- [What you should do]: Write out the passage about the Mona Lisa's smile exactly as it reads, between "Mona Lisa's smile." and "undertone? Bell's palsy?", inclusive.

- [Selected text]:
--
Mona Lisa's smile. That's got to be it! That little smirk that has drawn so many comments over the centuries. What does it mean? Why did the artist give this lady that little upturn of her lip? Of course nobody knows except Rembrandt and she, but that smile belies an understanding of something she knows and Mr. Rembrandt knows, but all who look upon it now don't know, but nontheless are quite opinioned about it. Maybe a private little joke between her and the artist. A romantic undertone? Bell's palsy?
Now look at my Dad. Is that little smirk there or am I imagining? If it is, it's the same look that hints of "I know something that you don't" and it captures the essence of his private demeanor. And when I say private demeanor, don't for one second consider him to have ever been a wilting lilly as to his personality. No sir! That would grossly misinterpret his inner mental workings. And may I say that his inner mental workings were cranking at full capacity up until the day they played the soft music. Being reserved was his nature, but his reservations lasted only for as long as it took to capture the "moment" in a room full of conversations. Thereafter, a party's host could never have requested a more engaging party strutter than he! Not a lampshade on his head kind of guy. No. His contribution would be good, relavant conversation with you complete with the facial expressions that subtitle his words so carefully offered.
--
- [Listed entries]:
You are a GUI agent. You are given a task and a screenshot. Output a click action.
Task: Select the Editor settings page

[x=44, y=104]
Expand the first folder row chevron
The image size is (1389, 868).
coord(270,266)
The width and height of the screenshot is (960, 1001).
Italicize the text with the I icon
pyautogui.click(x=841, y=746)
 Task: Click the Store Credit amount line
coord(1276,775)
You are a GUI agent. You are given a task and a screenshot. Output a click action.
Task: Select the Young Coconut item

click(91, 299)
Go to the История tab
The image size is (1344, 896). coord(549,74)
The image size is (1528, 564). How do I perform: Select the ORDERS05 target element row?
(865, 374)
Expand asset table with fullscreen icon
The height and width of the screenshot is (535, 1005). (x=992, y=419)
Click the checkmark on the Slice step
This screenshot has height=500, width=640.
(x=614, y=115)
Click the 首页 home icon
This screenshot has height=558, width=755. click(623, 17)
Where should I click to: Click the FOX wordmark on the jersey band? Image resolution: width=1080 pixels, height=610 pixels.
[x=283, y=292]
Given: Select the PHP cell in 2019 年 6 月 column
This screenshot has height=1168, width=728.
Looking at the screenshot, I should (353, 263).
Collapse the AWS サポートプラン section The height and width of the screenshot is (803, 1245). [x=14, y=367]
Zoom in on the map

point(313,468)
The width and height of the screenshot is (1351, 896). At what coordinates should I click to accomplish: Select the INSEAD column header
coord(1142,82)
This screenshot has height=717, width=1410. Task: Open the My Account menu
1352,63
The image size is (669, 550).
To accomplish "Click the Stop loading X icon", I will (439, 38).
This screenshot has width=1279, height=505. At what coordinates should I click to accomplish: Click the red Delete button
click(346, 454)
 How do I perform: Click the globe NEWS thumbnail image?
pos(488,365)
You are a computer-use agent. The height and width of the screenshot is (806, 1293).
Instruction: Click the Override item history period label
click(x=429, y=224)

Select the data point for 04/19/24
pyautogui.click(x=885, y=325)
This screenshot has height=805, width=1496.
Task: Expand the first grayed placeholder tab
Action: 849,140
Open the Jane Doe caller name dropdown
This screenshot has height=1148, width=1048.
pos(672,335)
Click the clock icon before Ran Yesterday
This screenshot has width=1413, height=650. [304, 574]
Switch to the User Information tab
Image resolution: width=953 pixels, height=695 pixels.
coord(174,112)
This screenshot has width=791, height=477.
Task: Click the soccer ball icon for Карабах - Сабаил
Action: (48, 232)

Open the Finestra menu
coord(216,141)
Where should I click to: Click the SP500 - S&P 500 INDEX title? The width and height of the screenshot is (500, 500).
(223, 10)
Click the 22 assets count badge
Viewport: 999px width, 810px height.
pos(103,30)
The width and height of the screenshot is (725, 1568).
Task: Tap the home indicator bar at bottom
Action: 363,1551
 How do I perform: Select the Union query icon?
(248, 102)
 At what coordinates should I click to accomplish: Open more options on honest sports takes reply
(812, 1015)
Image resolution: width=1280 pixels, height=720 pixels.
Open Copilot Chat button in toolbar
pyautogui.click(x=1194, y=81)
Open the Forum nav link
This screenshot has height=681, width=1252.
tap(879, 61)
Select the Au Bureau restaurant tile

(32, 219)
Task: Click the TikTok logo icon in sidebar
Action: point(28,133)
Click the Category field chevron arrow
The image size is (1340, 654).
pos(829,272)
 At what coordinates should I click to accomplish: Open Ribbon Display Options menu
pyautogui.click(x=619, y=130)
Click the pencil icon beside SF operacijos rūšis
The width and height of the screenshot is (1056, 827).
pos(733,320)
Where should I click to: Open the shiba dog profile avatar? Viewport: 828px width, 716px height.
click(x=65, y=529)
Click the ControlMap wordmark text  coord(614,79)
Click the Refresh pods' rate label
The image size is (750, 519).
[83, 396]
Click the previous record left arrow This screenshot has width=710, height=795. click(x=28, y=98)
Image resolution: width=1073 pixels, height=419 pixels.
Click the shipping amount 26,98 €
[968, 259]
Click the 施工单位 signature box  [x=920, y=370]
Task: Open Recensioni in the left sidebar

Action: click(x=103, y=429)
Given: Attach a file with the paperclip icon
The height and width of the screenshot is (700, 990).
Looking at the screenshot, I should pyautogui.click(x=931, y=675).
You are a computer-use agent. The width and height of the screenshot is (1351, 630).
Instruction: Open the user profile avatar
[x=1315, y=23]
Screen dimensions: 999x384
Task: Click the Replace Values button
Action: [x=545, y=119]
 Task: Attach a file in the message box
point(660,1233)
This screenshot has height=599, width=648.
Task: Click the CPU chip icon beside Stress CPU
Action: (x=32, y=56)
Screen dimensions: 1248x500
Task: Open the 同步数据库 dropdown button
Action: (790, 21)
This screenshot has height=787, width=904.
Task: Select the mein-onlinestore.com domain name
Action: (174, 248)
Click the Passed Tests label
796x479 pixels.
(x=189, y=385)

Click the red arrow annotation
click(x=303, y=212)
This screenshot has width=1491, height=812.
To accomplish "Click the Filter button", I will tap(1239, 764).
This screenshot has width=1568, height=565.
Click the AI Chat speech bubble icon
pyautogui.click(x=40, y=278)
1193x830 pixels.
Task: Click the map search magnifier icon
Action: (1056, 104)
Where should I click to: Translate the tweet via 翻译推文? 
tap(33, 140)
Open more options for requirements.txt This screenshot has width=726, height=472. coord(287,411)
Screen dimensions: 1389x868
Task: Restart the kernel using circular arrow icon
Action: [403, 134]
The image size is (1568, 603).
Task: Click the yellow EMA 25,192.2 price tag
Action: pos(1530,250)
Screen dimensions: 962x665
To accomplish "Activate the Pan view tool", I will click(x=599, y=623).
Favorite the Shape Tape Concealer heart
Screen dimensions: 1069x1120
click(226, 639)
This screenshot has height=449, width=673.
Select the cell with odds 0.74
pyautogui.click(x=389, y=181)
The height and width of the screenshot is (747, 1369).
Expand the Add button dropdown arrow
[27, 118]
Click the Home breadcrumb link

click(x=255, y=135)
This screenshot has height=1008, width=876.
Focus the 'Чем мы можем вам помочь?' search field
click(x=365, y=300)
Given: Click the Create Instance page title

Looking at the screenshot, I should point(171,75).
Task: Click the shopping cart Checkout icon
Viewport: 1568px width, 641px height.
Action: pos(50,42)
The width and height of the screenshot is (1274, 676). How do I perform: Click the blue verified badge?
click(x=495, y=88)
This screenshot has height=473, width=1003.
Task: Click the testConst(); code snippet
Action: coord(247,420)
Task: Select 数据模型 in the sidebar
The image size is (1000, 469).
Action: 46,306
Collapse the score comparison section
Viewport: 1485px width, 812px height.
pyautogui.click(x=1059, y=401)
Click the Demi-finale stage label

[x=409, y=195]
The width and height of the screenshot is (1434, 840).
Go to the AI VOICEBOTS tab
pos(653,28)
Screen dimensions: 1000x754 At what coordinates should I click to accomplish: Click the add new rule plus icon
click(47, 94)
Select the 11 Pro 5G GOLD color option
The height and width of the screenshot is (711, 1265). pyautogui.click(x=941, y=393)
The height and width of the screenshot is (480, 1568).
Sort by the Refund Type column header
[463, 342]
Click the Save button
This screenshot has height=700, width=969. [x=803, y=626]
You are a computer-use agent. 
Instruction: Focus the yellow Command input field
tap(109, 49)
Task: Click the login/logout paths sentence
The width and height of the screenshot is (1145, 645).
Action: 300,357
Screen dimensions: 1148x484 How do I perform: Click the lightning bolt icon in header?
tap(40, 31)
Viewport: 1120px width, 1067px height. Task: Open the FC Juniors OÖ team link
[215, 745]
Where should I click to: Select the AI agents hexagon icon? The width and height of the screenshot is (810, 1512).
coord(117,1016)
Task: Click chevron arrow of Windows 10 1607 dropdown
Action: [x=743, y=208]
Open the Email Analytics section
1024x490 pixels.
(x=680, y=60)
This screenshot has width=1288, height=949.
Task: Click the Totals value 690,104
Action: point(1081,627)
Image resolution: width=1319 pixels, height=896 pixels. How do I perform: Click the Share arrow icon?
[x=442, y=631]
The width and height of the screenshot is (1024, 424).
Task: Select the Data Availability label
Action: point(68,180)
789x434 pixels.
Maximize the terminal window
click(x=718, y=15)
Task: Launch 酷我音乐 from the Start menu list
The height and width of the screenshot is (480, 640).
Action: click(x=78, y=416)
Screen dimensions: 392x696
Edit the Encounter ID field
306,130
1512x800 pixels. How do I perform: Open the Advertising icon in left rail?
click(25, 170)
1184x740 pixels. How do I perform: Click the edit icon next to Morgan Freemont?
--
- [Task answer]:
Mona Lisa's smile. That's got to be it! That little smirk that has drawn so many comments over the centuries. What does it mean? Why did the artist give this lady that little upturn of her lip? Of course nobody knows except Rembrandt and she, but that smile belies an understanding of something she knows and Mr. Rembrandt knows, but all who look upon it now don't know, but nontheless are quite opinioned about it. Maybe a private little joke between her and the artist. A romantic undertone? Bell's palsy?